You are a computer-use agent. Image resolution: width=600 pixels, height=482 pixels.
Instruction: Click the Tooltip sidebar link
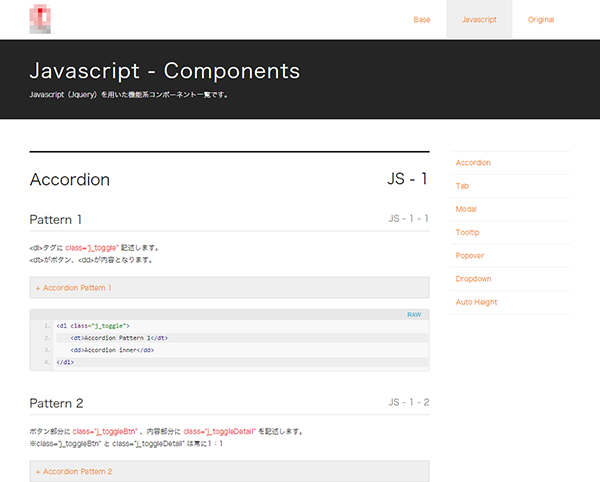coord(467,232)
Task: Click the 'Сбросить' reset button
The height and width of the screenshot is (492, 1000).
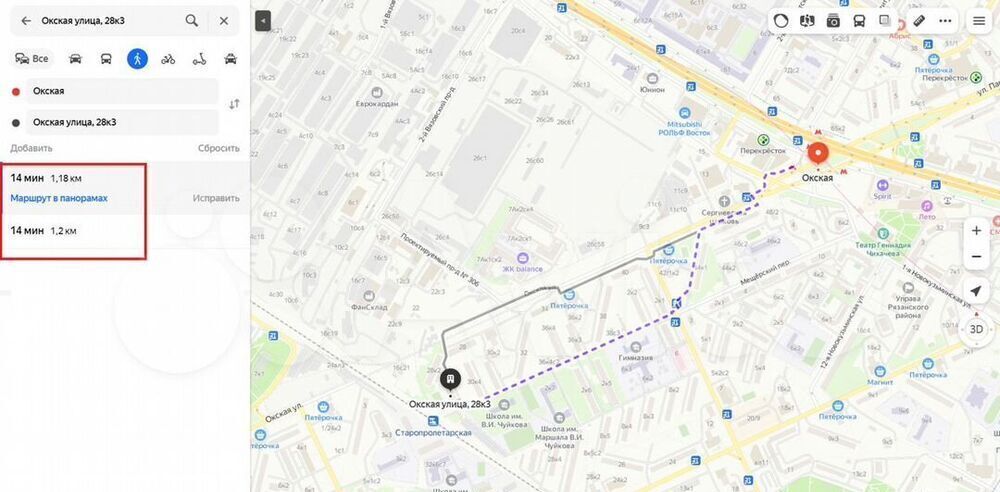Action: (x=219, y=148)
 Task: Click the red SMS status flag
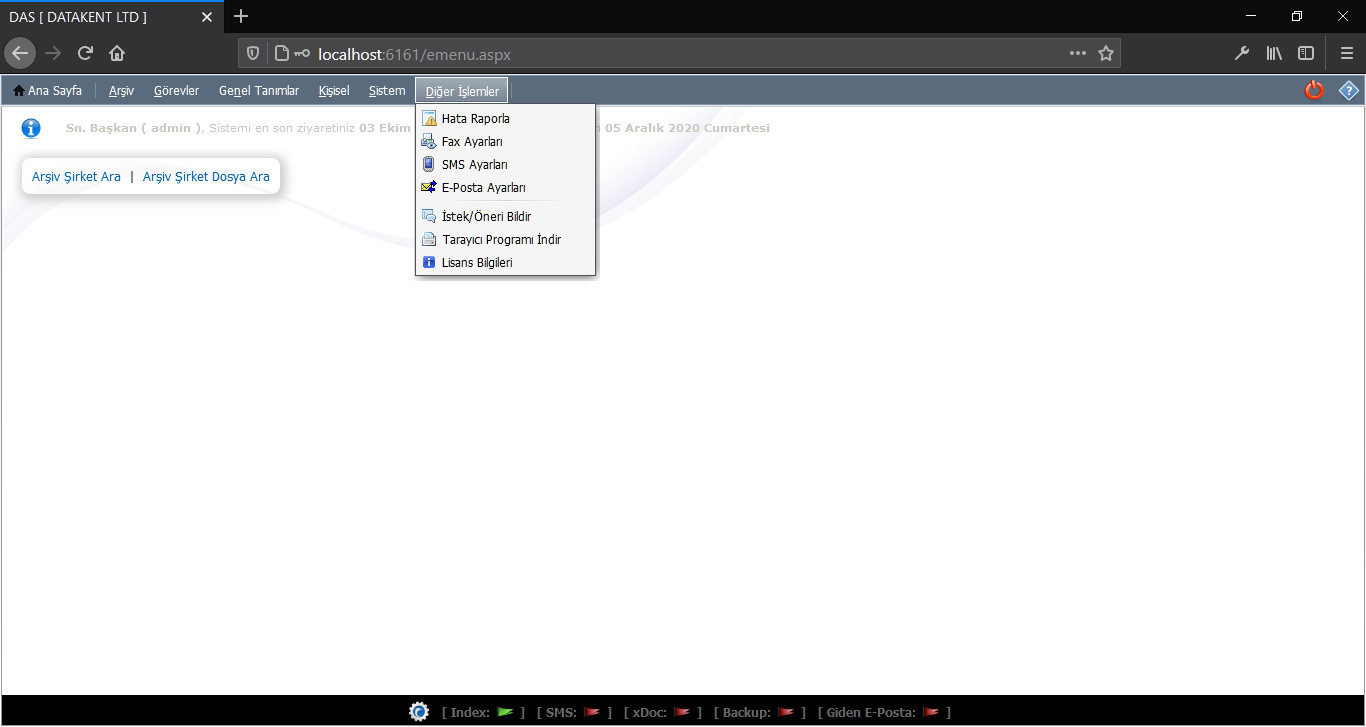[x=592, y=712]
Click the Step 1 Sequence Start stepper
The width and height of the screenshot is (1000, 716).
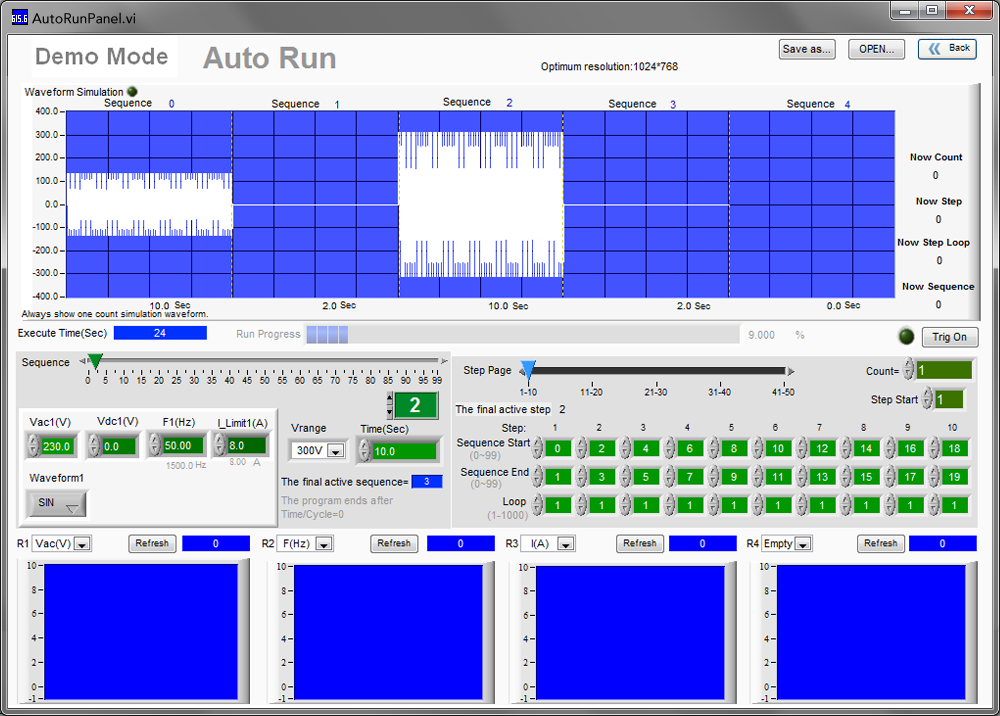pyautogui.click(x=538, y=448)
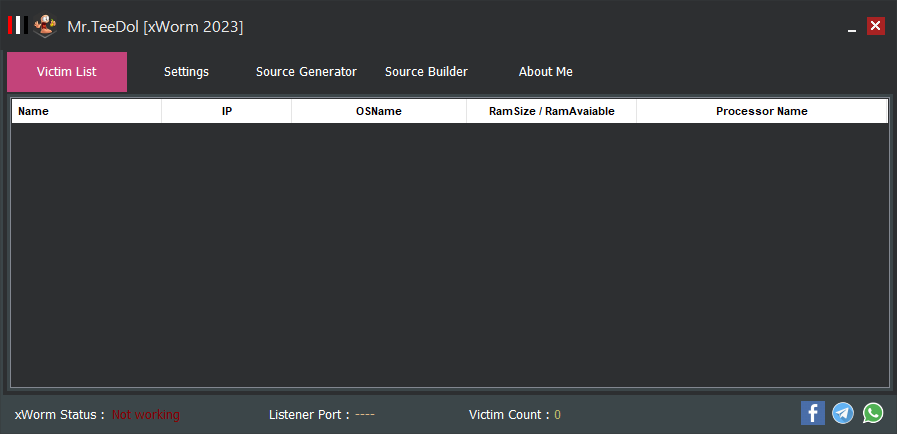Screen dimensions: 897x434
Task: Show the About Me tab
Action: click(x=546, y=72)

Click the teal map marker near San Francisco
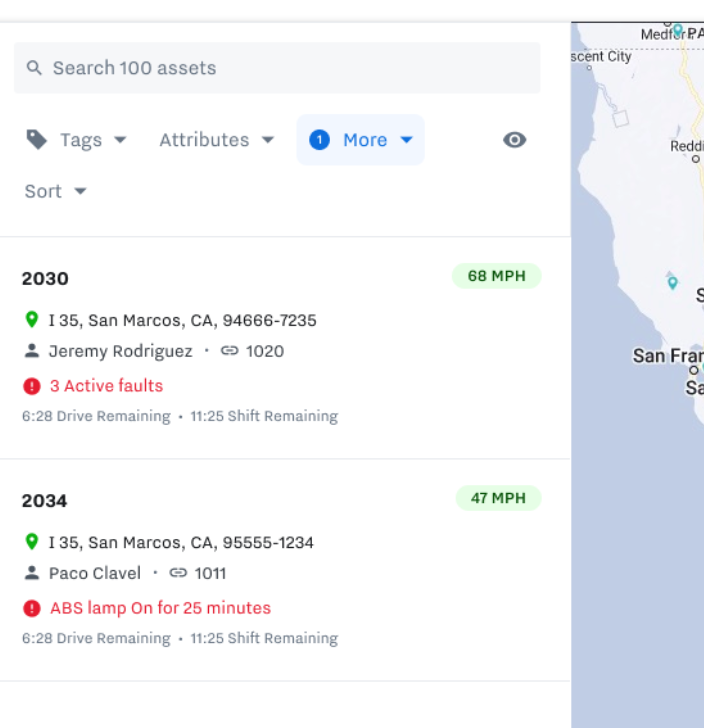(673, 282)
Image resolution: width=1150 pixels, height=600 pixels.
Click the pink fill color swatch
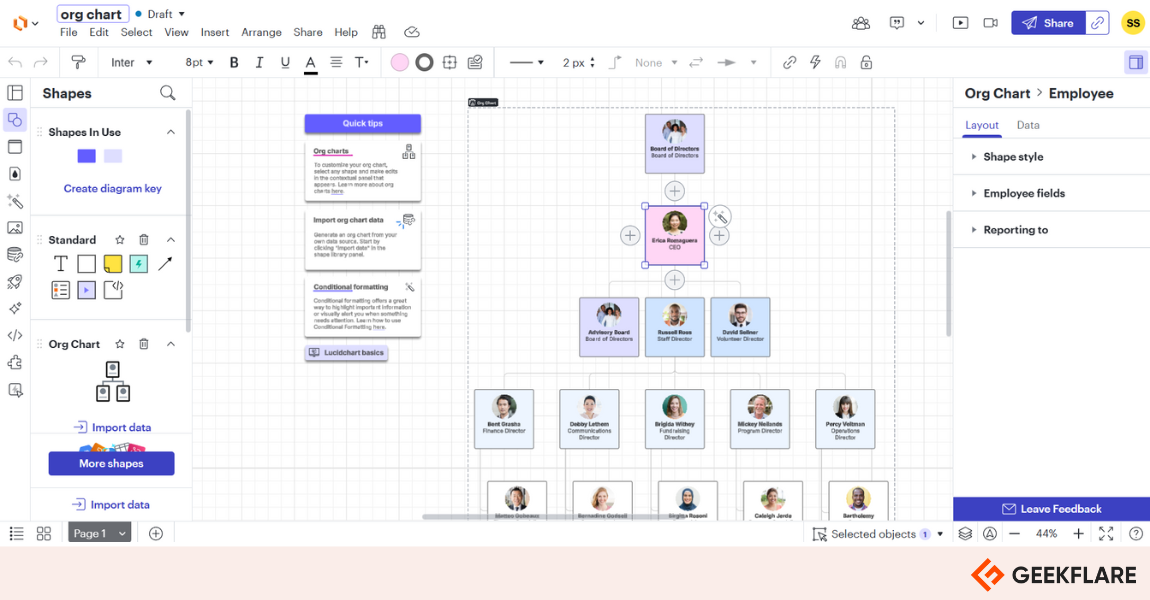pyautogui.click(x=400, y=63)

○ ○ ○ ○ ○ ○ ○

Goal of the exercise ->
Every record must be copied exactly, with images dropped from the result.

Written answer ->
You are a computer-use agent. Image resolution: width=600 pixels, height=482 pixels.
Instruction: Click the Tooltip sidebar link
coord(467,232)
Task: Click the 'Сбросить' reset button
The height and width of the screenshot is (492, 1000).
Action: (x=219, y=148)
 Task: Click the red SMS status flag
[x=592, y=712]
Click the Step 1 Sequence Start stepper
The width and height of the screenshot is (1000, 716).
pyautogui.click(x=538, y=448)
Screen dimensions: 897x434
Task: Show the About Me tab
Action: click(x=546, y=72)

Click the teal map marker near San Francisco
(673, 282)
Image resolution: width=1150 pixels, height=600 pixels.
Click the pink fill color swatch
pyautogui.click(x=400, y=63)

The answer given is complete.